Segmenting polyps in colonoscopy images is essential for the early identification and diagnosis of colorectal cancer, a significant cause of worldwide cancer deaths. Prior deep learning based models such as Attention based variation, UNet variations and Transformer-derived networks have had notable success in capturing intricate features and complex polyp shapes. However they frequently encounter challenges in pinpointing small details and enhancing the representation of features on both local and global scale. In this study, we have introduced the DeepLabv3++ model which is an enhanced version of the DeepLabV3+ architecture. It is designed to improve the precision and robustness of polyp segmentation in colonoscopy images. We have utilized EfficientNetV2S within the encoder module for refined feature extraction with reduced trainable parameters. Additionally, we integrated Multi-Scale Pyramid Pooling (MSPP) and Parallel Attention Aggregation Block (PAAB) modules, along with a redesigned decoder, into our DeepLabV3++ model. The proposed model incorporates diverse separable convolutional layers and attention mechanisms within the MSPP block, enhancing its capacity to capture multi-scale and directional features. Additionally, the redesigned decoder further transforms the extracted features from the encoder into a more meaningful segmentation map. Our model was evaluated on three public datasets (CVC-ColonDB, CVC-ClinicDB, Kvasir-SEG) achieving Dice coefficient scores of 96.20%, 96.54%, and 96.08%, respectively. The experimental analysis shows that DeepLabV3++ outperforms several state-of-the-art models in polyp segmentation tasks. Furthermore, compared to the baseline DeepLabV3+ model, our DeepLabV3++ with its MSPP module and redesigned decoder architecture, significantly reduced segmentation errors (e.g., false positives/negatives) across small, medium, and large polyps. This improvement in polyp delineation is crucial for accurate clinical decision-making in colonoscopy.

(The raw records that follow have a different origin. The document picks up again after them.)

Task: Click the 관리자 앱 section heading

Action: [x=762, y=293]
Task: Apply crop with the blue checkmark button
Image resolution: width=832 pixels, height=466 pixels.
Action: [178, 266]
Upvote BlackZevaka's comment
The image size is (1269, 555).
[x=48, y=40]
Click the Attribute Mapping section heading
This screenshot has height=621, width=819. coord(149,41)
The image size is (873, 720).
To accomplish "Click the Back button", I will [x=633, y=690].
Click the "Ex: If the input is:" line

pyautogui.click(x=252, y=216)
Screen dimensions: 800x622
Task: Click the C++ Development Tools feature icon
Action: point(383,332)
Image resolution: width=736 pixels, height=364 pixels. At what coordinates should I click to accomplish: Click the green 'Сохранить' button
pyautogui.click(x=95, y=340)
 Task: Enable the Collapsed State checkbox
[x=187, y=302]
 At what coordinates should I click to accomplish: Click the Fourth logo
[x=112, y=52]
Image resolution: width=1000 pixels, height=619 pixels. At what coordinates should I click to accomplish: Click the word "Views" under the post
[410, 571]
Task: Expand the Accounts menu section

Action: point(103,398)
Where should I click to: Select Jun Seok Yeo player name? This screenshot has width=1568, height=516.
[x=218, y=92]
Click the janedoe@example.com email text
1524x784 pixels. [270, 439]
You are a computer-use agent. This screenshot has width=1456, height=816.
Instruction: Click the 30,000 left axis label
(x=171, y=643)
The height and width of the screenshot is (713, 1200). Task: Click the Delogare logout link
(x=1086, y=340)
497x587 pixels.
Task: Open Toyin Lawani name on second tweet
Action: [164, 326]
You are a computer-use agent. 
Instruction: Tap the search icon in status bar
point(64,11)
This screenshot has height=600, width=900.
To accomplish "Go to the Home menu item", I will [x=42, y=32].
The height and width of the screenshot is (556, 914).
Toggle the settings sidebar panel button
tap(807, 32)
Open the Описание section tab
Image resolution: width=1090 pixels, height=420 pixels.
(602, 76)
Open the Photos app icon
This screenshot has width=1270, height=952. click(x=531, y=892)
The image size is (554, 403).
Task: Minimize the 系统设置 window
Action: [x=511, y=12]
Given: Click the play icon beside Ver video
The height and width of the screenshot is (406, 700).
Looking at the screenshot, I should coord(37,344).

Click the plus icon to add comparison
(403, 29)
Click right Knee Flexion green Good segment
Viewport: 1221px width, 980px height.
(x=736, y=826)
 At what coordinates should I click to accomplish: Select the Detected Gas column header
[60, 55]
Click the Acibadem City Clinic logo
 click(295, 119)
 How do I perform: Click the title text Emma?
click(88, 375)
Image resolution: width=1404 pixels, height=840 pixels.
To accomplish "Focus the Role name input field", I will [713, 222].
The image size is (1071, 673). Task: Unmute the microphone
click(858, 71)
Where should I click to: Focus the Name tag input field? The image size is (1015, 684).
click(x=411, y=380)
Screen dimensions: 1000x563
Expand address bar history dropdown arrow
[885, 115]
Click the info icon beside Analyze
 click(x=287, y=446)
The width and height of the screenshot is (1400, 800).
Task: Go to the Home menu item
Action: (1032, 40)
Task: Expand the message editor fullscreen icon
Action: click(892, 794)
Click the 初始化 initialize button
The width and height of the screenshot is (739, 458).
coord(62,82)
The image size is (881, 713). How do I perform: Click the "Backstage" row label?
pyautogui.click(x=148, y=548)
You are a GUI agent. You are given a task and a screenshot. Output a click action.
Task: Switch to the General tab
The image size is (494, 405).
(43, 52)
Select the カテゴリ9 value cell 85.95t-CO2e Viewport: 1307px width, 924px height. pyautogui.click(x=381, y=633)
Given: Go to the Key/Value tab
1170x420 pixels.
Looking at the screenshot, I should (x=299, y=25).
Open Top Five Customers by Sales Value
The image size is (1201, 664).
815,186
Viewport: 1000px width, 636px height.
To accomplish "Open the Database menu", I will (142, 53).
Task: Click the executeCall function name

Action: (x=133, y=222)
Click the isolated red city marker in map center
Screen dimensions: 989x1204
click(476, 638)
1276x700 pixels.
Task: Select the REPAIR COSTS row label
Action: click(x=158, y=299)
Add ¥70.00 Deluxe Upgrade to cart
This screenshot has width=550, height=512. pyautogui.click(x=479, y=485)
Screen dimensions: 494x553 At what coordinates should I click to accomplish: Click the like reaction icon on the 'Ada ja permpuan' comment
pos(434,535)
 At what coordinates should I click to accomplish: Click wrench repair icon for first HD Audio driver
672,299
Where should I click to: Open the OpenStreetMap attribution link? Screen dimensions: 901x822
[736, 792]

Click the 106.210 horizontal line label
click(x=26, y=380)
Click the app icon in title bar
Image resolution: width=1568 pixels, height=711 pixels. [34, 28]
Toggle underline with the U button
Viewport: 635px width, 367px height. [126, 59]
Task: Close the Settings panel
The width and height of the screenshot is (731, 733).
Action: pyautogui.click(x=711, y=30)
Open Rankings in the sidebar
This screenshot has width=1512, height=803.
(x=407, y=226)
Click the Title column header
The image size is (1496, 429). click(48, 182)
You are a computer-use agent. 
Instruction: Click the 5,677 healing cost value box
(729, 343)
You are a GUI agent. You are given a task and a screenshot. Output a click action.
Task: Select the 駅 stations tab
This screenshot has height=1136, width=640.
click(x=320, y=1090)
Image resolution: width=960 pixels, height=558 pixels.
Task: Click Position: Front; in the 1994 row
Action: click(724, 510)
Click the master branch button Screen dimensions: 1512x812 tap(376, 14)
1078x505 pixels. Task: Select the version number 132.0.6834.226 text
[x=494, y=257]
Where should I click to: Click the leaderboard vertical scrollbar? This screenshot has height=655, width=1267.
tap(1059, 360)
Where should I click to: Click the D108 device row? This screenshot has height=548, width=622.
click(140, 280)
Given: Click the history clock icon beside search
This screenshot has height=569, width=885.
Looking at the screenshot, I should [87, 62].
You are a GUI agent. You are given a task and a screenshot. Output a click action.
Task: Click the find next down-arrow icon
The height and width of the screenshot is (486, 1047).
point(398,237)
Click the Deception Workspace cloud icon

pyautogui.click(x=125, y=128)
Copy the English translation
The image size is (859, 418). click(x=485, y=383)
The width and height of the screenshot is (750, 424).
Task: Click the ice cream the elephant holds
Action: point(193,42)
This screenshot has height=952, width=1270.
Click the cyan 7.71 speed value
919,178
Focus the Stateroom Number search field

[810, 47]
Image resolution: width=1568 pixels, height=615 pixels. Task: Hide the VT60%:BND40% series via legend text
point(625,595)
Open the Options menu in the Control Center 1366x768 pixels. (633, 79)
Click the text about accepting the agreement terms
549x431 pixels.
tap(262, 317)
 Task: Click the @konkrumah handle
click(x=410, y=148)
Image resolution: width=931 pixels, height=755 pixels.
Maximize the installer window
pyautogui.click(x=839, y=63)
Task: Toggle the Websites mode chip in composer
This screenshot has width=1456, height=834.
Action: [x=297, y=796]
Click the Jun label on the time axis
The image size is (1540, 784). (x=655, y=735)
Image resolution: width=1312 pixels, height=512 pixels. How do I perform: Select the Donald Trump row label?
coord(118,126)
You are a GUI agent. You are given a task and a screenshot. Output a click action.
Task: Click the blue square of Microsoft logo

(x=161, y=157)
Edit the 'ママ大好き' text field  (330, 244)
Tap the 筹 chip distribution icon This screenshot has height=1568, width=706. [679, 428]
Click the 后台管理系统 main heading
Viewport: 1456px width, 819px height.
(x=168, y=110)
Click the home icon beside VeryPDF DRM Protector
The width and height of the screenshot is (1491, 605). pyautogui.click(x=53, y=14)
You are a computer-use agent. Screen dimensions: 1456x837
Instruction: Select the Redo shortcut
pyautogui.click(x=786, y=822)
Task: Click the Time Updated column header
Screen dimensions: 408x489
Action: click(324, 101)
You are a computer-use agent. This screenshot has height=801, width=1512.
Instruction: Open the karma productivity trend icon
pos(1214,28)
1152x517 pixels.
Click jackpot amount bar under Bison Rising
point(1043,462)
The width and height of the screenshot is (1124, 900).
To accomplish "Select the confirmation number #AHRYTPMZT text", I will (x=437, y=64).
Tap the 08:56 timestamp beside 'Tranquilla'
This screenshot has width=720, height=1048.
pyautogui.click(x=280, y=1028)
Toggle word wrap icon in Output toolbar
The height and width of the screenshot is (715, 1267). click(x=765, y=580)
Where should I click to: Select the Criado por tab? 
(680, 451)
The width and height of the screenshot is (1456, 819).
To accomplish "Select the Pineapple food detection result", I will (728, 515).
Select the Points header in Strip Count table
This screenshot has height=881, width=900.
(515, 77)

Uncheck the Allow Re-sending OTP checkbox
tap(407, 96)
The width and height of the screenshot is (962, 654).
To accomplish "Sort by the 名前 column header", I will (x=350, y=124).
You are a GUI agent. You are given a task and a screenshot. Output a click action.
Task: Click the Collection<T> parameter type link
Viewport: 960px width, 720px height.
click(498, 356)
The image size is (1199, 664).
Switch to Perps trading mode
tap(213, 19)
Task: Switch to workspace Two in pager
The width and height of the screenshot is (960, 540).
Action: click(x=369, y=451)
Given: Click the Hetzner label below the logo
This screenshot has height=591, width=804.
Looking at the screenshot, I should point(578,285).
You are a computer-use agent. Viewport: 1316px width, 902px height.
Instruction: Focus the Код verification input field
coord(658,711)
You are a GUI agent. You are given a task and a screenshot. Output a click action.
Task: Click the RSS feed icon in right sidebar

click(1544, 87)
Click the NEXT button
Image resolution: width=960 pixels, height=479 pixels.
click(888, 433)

在结肠镜检查图像中分割息肉对于结直肠癌的早期识别和诊断至关重要,结直肠癌是全球癌症死亡的一个重要原因。先前基于深度学习的模型,如基于注意力的变体、U-Net变体和源自Transformer的网络,在捕捉复杂特征和复杂息肉形状方面取得了显著成功。然而,它们在精确识别小细节以及增强局部和全局尺度上的特征表示方面经常遇到挑战。在本研究中,我们引入了DeepLabv3++模型,它是DeepLabV3+架构的增强版本。其设计目的是提高结肠镜检查图像中息肉分割的精度和鲁棒性。我们在编码器模块中使用了EfficientNetV2S,以减少可训练参数的同时进行精细特征提取。此外,我们将多尺度金字塔池化(MSPP)和平行注意力聚合块(PAAB)模块,以及重新设计的解码器,集成到我们的DeepLabv3++模型中。所提出的模型在MSPP块中纳入了不同的深度可分离卷积层和注意力机制,增强了其捕捉多尺度和方向特征的能力。此外,重新设计的解码器进一步将从编码器提取的特征转换为更有意义的分割图。我们的模型在三个公共数据集(CVC-ColonDB、CVC-ClinicDB、Kvasir-SEG)上进行了评估,分别取得了96.20%、96.54%和96.08%的Dice系数分数。实验分析表明,DeepLabv3++在息肉分割任务中优于几个现有最先进的模型。此外,与基线DeepLabV3+模型相比,我们带有MSPP模块和重新设计解码器架构的DeepLabv3++在小、中、大息肉上显著减少了分割误差(例如,假阳性/阴性)。息肉描绘的这种改进对于结肠镜检查中准确的临床决策至关重要。